Chapitre 6: Une pratique qui vient du fond du cœur
Quoique qu’une mère ou un père
Ou autre parent puisse faire,
Bien supérieur est le bienfait,
De son propre esprit bien dirigé.
– Dhammapada 43
Une traduction française fréquente du mot Pali «sati» est «attention». Généralement, sati signifie maintenir l’attention sur quelque chose. Quand les Chinois traduisirent les termes bouddhistes indiens en caractères chinois, sati devint un caractère en deux parties: la moitié supérieure est composée par le caractère signifiant «moment présent» et la moitié du bas par le caractère signifiant «cœur.» Cette combinaison suggère que l’attention est connectée au cœur, ou qu’elle vient «du fond du cœur dans le moment présent.» Elle nous indique qu’il est possible de garder notre expérience dans nos cœurs et d’avoir une conscience tolérante, douce et vaste quoi qu’il arrive.
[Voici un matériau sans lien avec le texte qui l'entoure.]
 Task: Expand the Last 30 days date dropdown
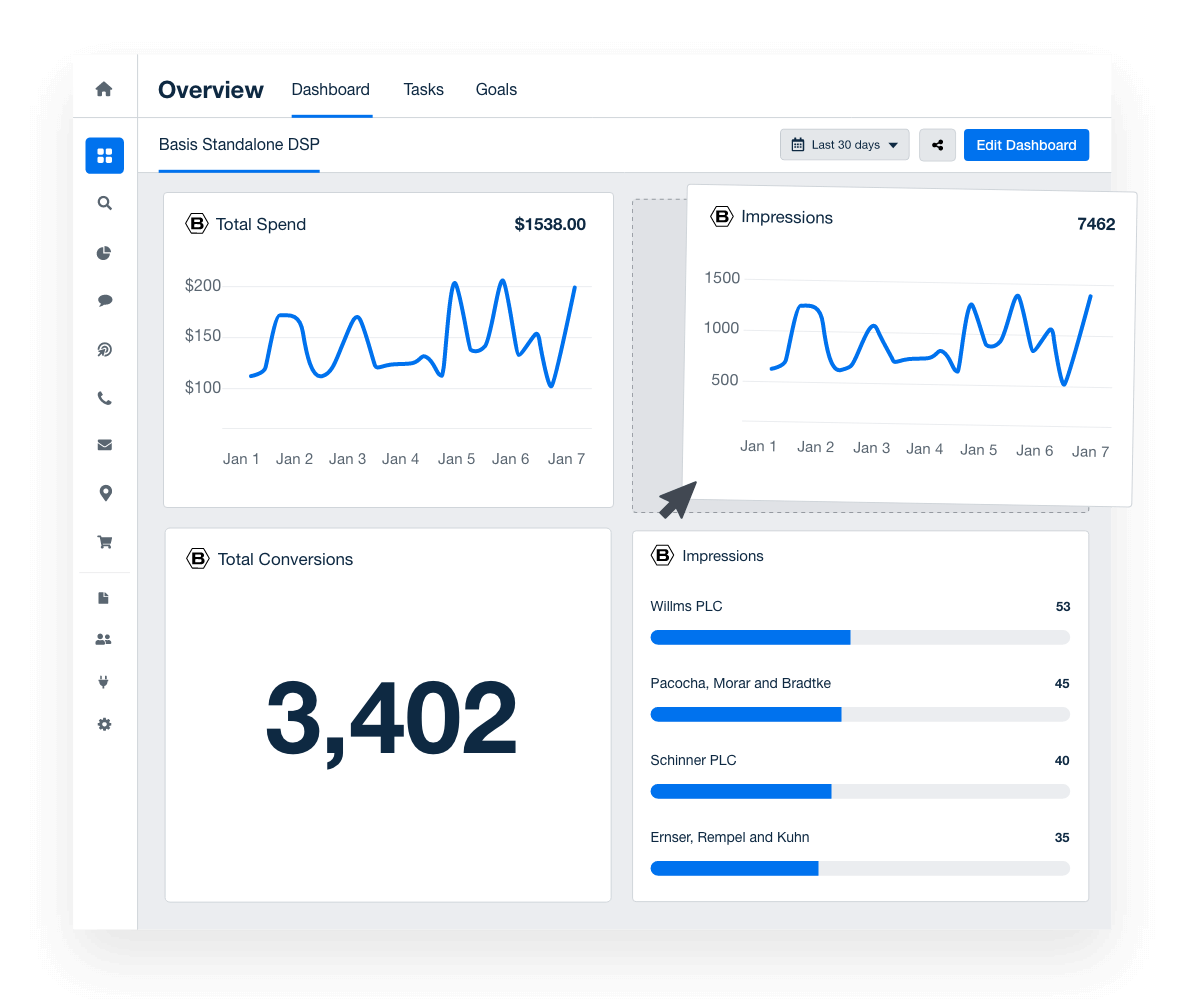(844, 145)
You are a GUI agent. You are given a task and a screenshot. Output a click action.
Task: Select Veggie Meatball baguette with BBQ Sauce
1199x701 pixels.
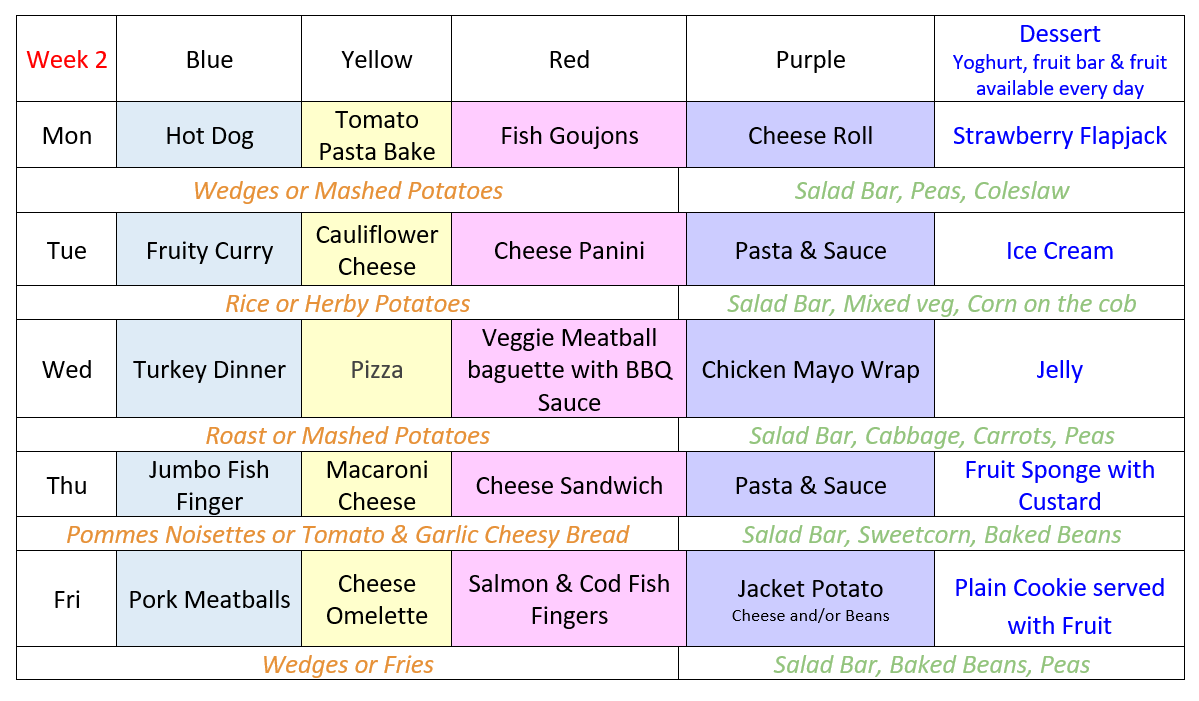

Parfois, la pratique de l’attention peut paraître un peu aride. Elle peut sembler impliquer une attitude détachée, objective ou insensible à l’égard de notre expérience du moment présent. Cependant un tel jugement découle de la confusion entre attention et crainte, froideur, évitement ou jugement. Heureusement, la pratique de l’attention est auto-correctrice: s’efforcer de noter ce qui se passe dans le présent révélera en temps utile la légère tension présente même dans une attitude indifférente. Si nous pouvons reconnaître clairement l’aridité de la pratique, elle peut être un signe qui nous aide à rétablir une présence plus douce, plus tendre. Ou bien, cela peut être une indication que nous devons accepter cette aridité avec douceur.
Beaucoup parmi nous ont un cœur empli d’anxiétés, de peurs, d’aversions, de chagrins et de toutes sortes de blindages défensifs. La conscience non-réactive et acceptante rendue possible par la pratique de l’attention aidera à défaire ces blindages. La pratique a une qualité cyclique; elle se renforce d’elle-même. Au début, la pratique nous aidera à être un peu moins sur la défensive. En conséquence, notre ouverture d’esprit et notre cœur tendre pourront mieux se révéler. Ce processus nous encouragera à laisser tomber encore plus de notre blindage. Notre capacité accrue à ouvrir notre cœur nous aidera à augmenter peu à peu notre attention.
À mesure que nos pensées névrotiques habituelles diminuent, plusieurs couches de jugement et de résistance s’atrophient et le besoin de nous définir à travers des identités rigides se réduit. Lorsque cela arrive, la bonté naturelle du cœur brille d’elle-même.
Les impulsions qui nous amènent à être conscients, heureux, compatissants et libres viennent toutes de la bonté de notre cœur. Quand nous reconnaissons ces intentions et les laissons motiver notre pratique de l’attention, la pratique devient sincère.
Le maître de méditation thaïlandais Ajahn Chah a déclaré que tout se produit dans le cœur. Dans la pratique de l’attention, nous laissons notre cœur contenir tout ce qui survient en son sein.